March 21, 2018 | Rome, Italy | °C

A determined man

By Dianne Bennett
Published: 2017-12-10

Women have long been attracted to Fancher. His first wife, Joann McNabb, the older woman, with whom he had a daughter; and his second wife, actress Sue Lyon (of "Lolita" fame) — whom he tried to get to read Sartre's "Nausea." And more actresses: Teri Garr, who supported him — to his dismay — for some time; and a long-time girlfriend and still good friend, Barbara Hershey, whom he escorted to the recent Hollywood opening of "Blade Runner 2049."

Fancher's life is a story of risk-taking, whether running away to Spain at 15 or persistently knocking on Philip K. Dick's door. He says he was always doing what seemed practical to him, though others might not see it that way. Some of this peripatetic life is captured in a new documentary on Fancher, "Escapes," produced by Wes Anderson.

I caught up with Fancher in the afterglow of the "Blade Runner 2049" premier. He had returned to his home in New York City, where he was on the other end of a lengthy telephone conversation.

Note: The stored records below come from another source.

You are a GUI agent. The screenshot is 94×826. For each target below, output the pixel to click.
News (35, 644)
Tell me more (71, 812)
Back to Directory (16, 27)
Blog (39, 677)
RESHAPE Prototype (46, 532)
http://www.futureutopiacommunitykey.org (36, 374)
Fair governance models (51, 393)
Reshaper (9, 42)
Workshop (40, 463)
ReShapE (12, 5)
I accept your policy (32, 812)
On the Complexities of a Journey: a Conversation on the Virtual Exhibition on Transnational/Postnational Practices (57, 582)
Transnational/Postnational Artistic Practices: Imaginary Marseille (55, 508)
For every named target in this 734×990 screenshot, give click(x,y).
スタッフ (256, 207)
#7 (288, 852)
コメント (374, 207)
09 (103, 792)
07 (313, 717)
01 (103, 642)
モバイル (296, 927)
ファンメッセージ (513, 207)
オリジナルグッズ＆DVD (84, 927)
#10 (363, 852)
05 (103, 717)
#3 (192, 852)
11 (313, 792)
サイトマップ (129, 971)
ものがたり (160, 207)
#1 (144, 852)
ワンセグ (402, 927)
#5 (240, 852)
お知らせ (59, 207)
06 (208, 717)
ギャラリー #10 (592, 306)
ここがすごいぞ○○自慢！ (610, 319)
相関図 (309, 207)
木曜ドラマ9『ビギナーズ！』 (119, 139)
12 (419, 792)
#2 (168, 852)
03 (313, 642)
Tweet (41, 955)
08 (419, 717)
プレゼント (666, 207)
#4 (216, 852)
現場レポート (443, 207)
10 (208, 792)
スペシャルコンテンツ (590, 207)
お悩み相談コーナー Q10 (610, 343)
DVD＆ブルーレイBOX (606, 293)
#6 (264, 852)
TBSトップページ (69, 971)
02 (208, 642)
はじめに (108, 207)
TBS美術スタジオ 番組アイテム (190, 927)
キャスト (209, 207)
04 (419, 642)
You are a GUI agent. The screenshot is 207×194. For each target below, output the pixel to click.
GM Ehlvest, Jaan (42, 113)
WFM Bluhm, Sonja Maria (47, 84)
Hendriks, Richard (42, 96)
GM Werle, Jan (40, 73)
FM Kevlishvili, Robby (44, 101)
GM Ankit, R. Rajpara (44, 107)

You've previously relayed the story about how you were working on a final piece in your book of short stories, "The Shape of the Final Dog", when Ridley Scott (director of "Blade Runner" and producer of "Blade Runner 2049") called you. You gave him the outlines of the story and he said, "Come to London," as in right now. Is that how "Blade Runner 2049" began? I thought of a scene that didn't make it into the first "Blade Runner." And then I got a call from Ridley's office. I got excited. I didn't miss that what I was doing was maybe a new "Blade Runner" idea. So when he called, I read him the first paragraph.

Do you and Scott keep in touch? It had been a couple years since we last talked. We have a relationship. Well, Scott didn't literally call me. I don't call people, he doesn't call people — except for work. People like Scott don't call you. An assistant calls and says he's ready to talk to you. Oh, yes, once he called me. When I was in Paris and he was in London. He would call. He would worry about me, I think. I was working on a film he was interested in, not involved in, just interested in. He said, "Are you okay?" I said, "no, I'm f***ed."And he said, "You're not; because you have talent." This wasn't just Pop saying it … (His) saying your talent will see you through, you can rely on your talent — that was very important to me.

The book of short stories contains the story — "The Shape of the Final Dog" — that's basically the opening scene of "Blade Runner 2049," where the main character K tracks down an old replicant and kills him. You published that story in 2012. Did people see it as the beginning of a Blade Runner sequel? No. No one read it. No one saw it as the genesis of "Blade Runner 2049."

Reviews of the book describe you, the writer, as "misanthropic." I'm misanthropic? I don't think I've ever been accused of that. I'm the opposite. I'm a humanist through and through. What else do they say?